You toured Europe in April. How was the experience, and how do you find European audiences in comparison to US ones?

Oh, my gosh! I absolutely love them. Oh, yeah, we love European audiences. I think that was my third or fourth time in Europe. Germany is one country that is always really, really great to us and so is the Netherlands. I haven’t done the UK as much as I want to, but I am hoping that will change.

Good, good!

The European audiences are just fantastic! Not only do we have a good fan base but they are so quiet and listen so well. There are certain similarities with American audiences but really it seems like such a difference because, a lot of American concerts will be in a bar or some kind of louder setting. It’s not that people in America aren’t listening to you but it’s just harder to get that whole ‘listening room’ feel unless its set up that way from the get go. But man, Europe – it’s like that at every single show. It doesn’t matter what room it is , it could be a full loud bar, but everyone gets up and listens, which is really cool.

We are very attentive.

Yes it’s fantastic and unique. Every musician I have run into who has played Europe says, ‘Man, they’re so awesome,’ and I am like ‘Yeah, they are, haha!’ I love Europe and should be getting back soon – actually In August.

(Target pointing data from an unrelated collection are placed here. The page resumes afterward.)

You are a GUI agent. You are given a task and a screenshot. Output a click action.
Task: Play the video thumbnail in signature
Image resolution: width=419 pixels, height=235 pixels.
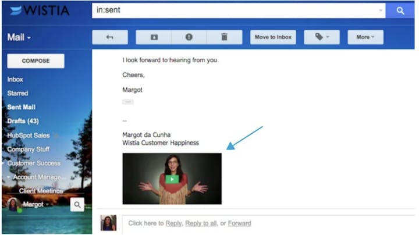pyautogui.click(x=172, y=179)
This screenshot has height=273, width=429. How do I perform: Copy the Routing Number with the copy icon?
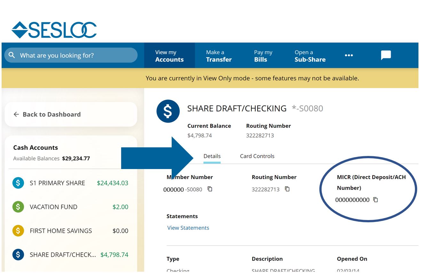(287, 189)
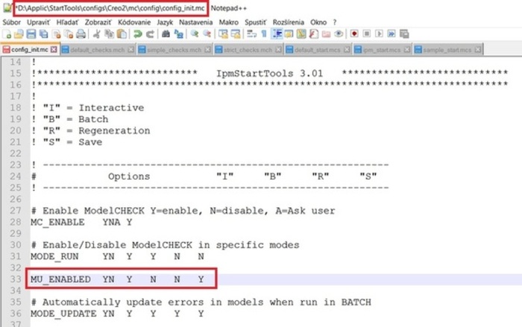Open the Súbor menu
This screenshot has height=327, width=522.
pos(12,23)
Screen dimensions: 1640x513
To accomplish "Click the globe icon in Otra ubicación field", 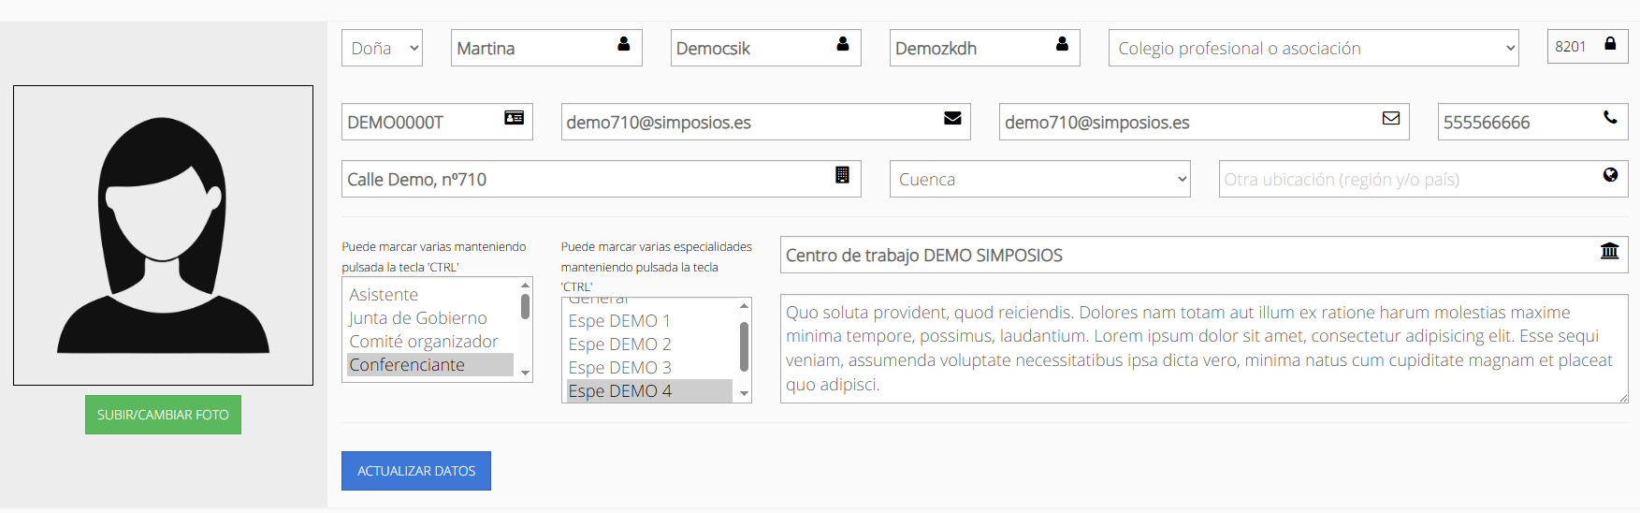I will 1610,175.
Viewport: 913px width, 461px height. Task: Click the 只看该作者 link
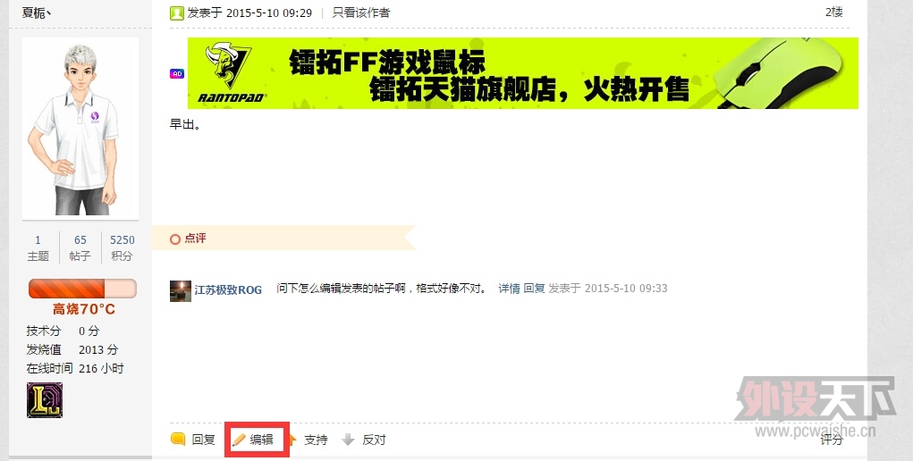click(x=361, y=13)
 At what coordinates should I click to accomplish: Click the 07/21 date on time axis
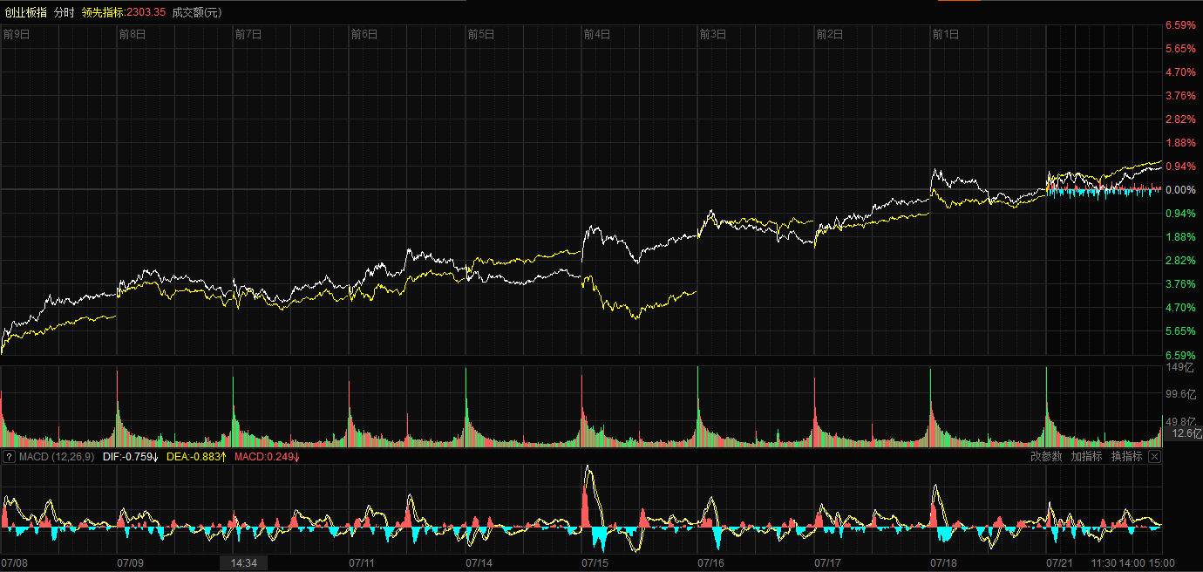coord(1059,563)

As well as doing your tour, and I have to ask you about this for my own personal geekiness, you took part in a Glee convention in London with Starfury Conventions. Now I used to go to Starfury Conventions all the time about ten years ago and they are, in my experience, the best run conventions, the most fun and most intimate. How was that experience for you – and how is (event organiser) Sean Harry?

Oh wow! Oh man, haha! It was good – and he was good. It was a fun time – I had never done one before. I had a very warm welcome and met lots of people; Sean was great and very accommodating.

I miss those conventions dearly and glad you got to be a part of it.

Oh, me too, it was so much fun.

Well, thank you so much for talking to me today. It’s been an absolute pleasure and I cannot wait for your album and will also hopefully get to see you live soon. I’m really hoping you will get to be at the C2C Festival

Thank you so much, thanks for the conversation.